The National Association of Nigerian Students (NANS) has warned the National Parents Teachers Association of Nigeria, (NAPTAN), to forget about its proposal to the Federal Government.

Its National President, Prof. Emmanuel Osodeke, stated this during an interview on a television programme yesterday. Osodeke was reacting to the statement by the NAPTAN National Public Relations Officer, Dr. Ademola Ekundayo, on Tuesday, in Osogbo, that the body had written to the Minister of Education, Adamu Adamu, proposing the levy as a means of parents supporting the Government in funding university education.

NANS warned NAPTAN not to drag parents into the fight between the Academic Staff Union of Universities and the Federal Government. NAPTAN had proposed that each parent should be made to pay N10, 000 per student to support university education in the country.
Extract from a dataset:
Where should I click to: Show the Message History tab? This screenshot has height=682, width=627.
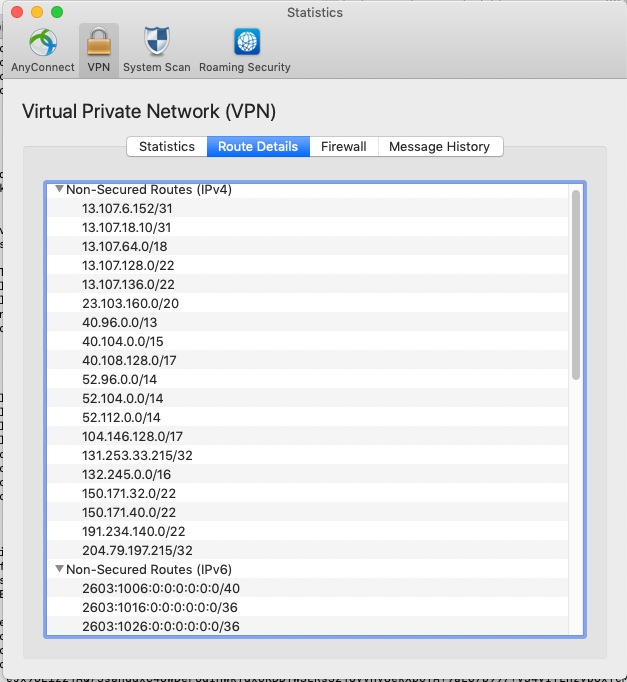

This is just as parents are divided on the payment of the said money.

According to Prof. Osodeke: “What parents should do is to also join ASUU and others in putting pressure on the government to do the needful and fund education at all levels the way it should be funded. Why is it that it is only education that they don’t have money to spend on? They have more than enough public money to spend on themselves and their families.

“We cannot be calling ourselves the giant of Africa and we will be lagging behind countries such as Togo, Benin Republic, Ghana and others in education. Our people are spending billions of dollars getting educated in those places. It is the Government that should get its priorities right. If they accord education the attention it deserves, things would be well”, he added.
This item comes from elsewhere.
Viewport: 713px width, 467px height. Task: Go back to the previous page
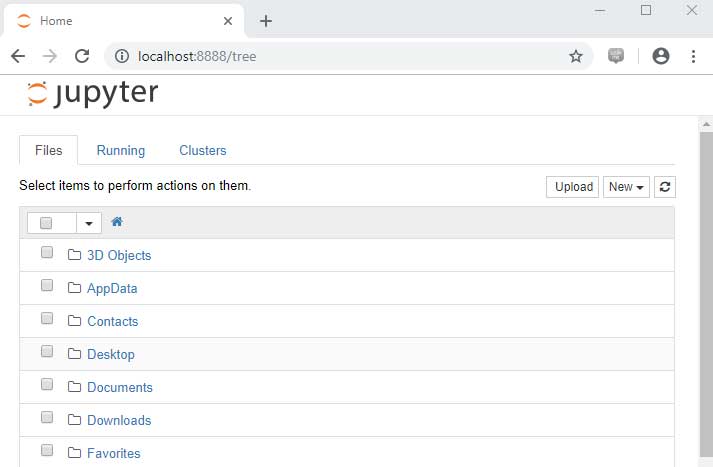(x=18, y=56)
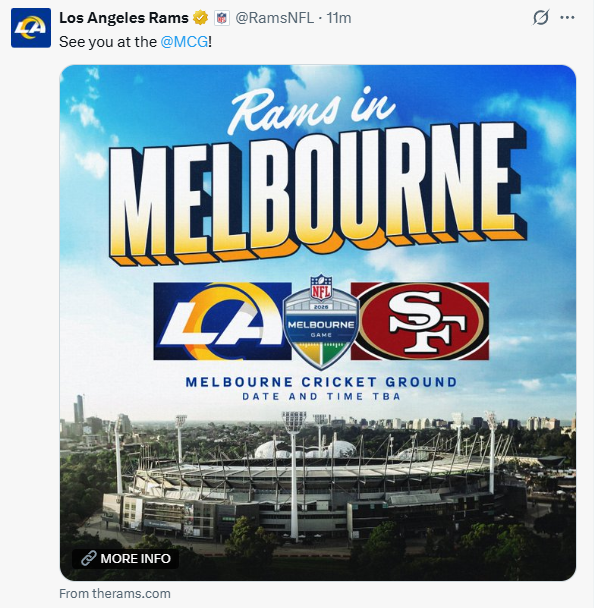The width and height of the screenshot is (603, 608).
Task: Open the Rams LA profile avatar
Action: click(31, 28)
Also speaking on the issue to newsmen, the NAPTAN National President, Alhaji Haruna Danjuma, said he was not aware of the proposal. Also commenting, the Southwest Zonal Coordinator of the National Association of Nigerian Students, NANS, Comrade Stephen Tegbe, said more burdens should not be piled on parents.
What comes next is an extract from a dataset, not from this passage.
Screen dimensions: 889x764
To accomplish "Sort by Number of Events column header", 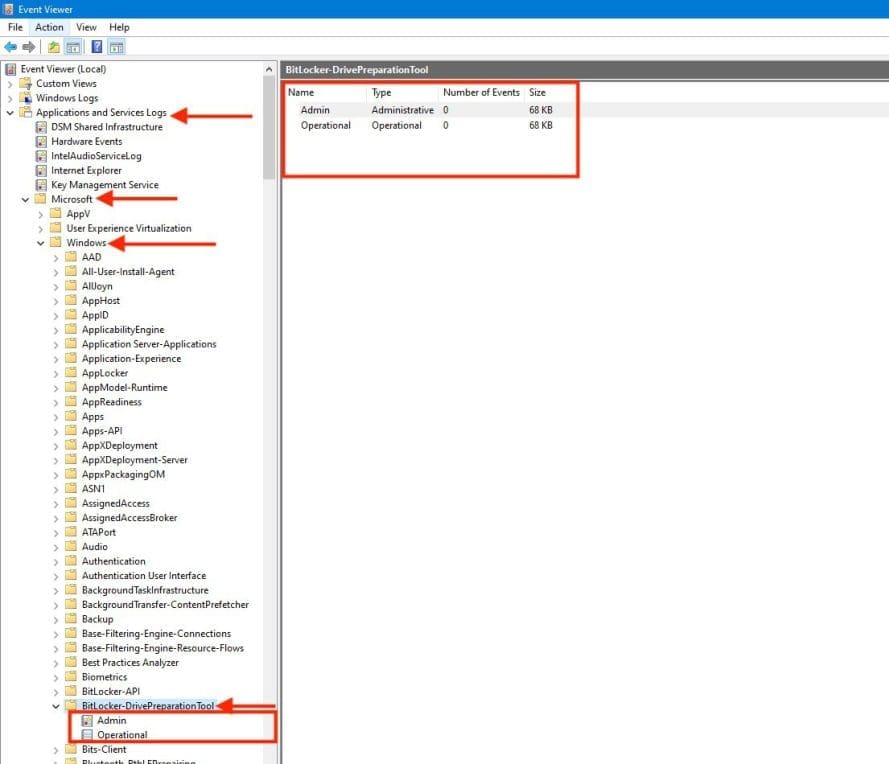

Recall that ASUU has been on strike since February 14, this year, and may not call off the action during its scheduled National Executive Council meeting next week, going by feelers from the branches of the union.

This is just as non-academic staff unions in the university system have called-off their own actions. The Senior Staff Association of Nigerian Universities, (SSANU), the Non-Academic Staff Union of Educational and Allied Institutions, and the National Association of Academic Technologists, (NAAT), have suspended their strikes.